Les orchidées sont, à la fin du 19e siècle, le meilleur symbole du jardinage de luxe car ces espèces tropicales exigent des serres chauffées que seule la frange la plus aisée de la population peut s'offrir. (Lindenia, 1891, vol. 2)
« Les orchidées sont, à la fin du 19e siècle, le meilleur symbole du jardinage de luxe car ces espèces tropicales exigent des serres chauffées que seule la frange la plus aisée de la population peut s’offrir. » (Lindenia, 1891)

Valérie Chansigaud ne traite que de l’Occident, c’est déjà beaucoup, et privilégie les 18e, 19e et début du 20e siècles. Elle n’écarte toutefois aucune approche, conjuguant histoires anthropologique, culturelle, économique, politique, sociale non seulement des fleurs, mais également de ceux qui en vivent et de ceux qui en jouissent. Le lecteur apprend autant sur la culture et le commerce des fleurs que sur l’extinction de certaines espèces ou l’évolution des goûts au fil du temps. Afin de ne pas charger inutilement les doubles pages, des appels de notes renvoient à une riche bibliographie en fin d’ouvrage. L’index qui suit, lui, aurait pu être étoffé.

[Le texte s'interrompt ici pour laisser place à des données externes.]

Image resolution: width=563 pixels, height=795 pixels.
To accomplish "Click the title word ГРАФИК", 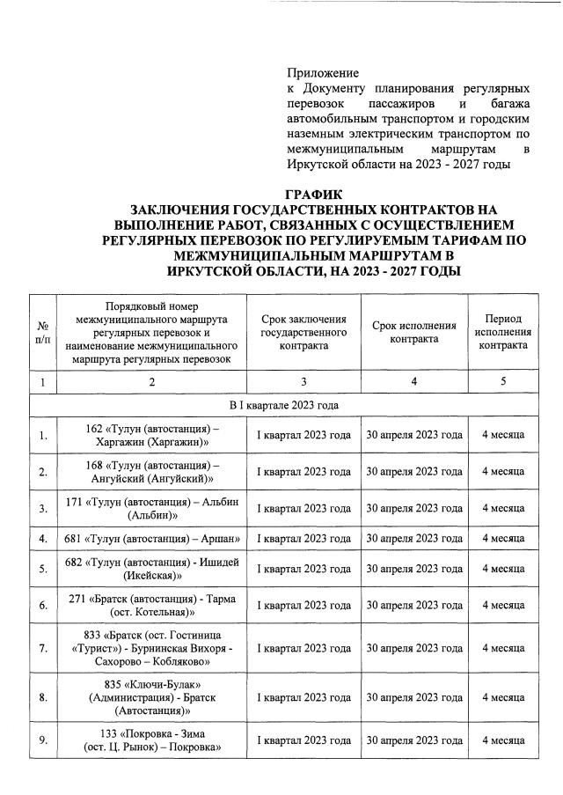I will click(x=313, y=194).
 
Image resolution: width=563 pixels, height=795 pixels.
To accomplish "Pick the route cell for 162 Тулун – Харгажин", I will click(x=152, y=435).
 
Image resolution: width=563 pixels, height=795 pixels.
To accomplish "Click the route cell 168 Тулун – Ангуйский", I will click(x=152, y=472).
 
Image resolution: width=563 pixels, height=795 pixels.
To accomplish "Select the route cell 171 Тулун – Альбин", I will click(x=152, y=508).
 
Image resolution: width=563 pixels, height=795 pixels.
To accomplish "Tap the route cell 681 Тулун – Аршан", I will click(x=152, y=538).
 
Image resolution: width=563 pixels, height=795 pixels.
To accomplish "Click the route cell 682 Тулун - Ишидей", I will click(x=152, y=569).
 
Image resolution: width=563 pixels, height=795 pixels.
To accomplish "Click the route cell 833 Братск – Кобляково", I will click(x=152, y=648).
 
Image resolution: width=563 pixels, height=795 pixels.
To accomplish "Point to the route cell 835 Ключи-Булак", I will click(x=152, y=697).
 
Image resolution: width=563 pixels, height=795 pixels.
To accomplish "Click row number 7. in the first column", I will click(x=42, y=648).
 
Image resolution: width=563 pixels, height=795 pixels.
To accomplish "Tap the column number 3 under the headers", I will click(x=303, y=382).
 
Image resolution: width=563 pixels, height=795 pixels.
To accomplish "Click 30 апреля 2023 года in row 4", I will click(x=413, y=538).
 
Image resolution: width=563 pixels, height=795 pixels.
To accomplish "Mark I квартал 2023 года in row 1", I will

"Depuis longtemps, certaines régions se sont spécialisées dans la production de fleurs comme les îles Sorlingues, ou îles Scilly, un archipel situé au large de la Cornouailles. (J.Mothersole, 1919)
« Depuis longtemps, certaines régions se sont spécialisées dans la production de fleurs comme les îles Sorlingues, ou îles Scilly, un archipel situé au large de la Cornouailles. » (J.Mothersole, 1919)

Les citations qui rythment l’ouvrage ont été choisies non pour leur poésie mais pour appuyer au mieux le parcours narratif. Si certaines sont attendues, comme celle extraite d’À rebours de Joris-Karl Huysmans sur les fleurs artificielles, la plupart d’entre elles témoignent de la diversité et du nombre important de textes consultés par Valérie Chansigaud. Enfin, le graphisme et la maquette de ce beau livre sont admirables, en raison de leurs équilibres et de leur lisibilité. Chaque double page a été conçue selon les éléments textuels et visuels à y placer, introduisant une variété dans la présentation. Si l’on ne devait mentionner qu’une seule qualité à Une histoire des fleurs, ce serait pourtant la recherche iconographique. Peintures, gravures, affiches, photographies se caractérisent par leur abondance, leur pertinence, leur aspect inédit et la finesse de leur reproduction. Quoique omettant souvent les supports et techniques utilisés, les légendes explicatives qui accompagnent ces documents accroissent encore leur intérêt.

"Publicité pour la collection "Ne m'oubliez pas" de dix-sept plantes vivaces commercialisées par l'entreprise Peter Henderson à la fin des années 1920. (Catalogue "Everything for the Garden", 1929)
« Publicité pour la collection « Ne m’oubliez pas » de dix-sept plantes vivaces commercialisées par l’entreprise Peter Henderson à la fin des années 1920. (Catalogue « Everything for the Garden », 1929)

Une histoire des fleurs a reçu le prix Léon de Rosen 2014 de l’Académie française. Espérons qu’il sera choisi comme un très beau cadeau pour les fêtes de fin d’année.

Valérie Chansigaud, Une histoire des fleurs : entre nature et culture, Paris, Delachaux et Niestlé, 2014, 34,90 €.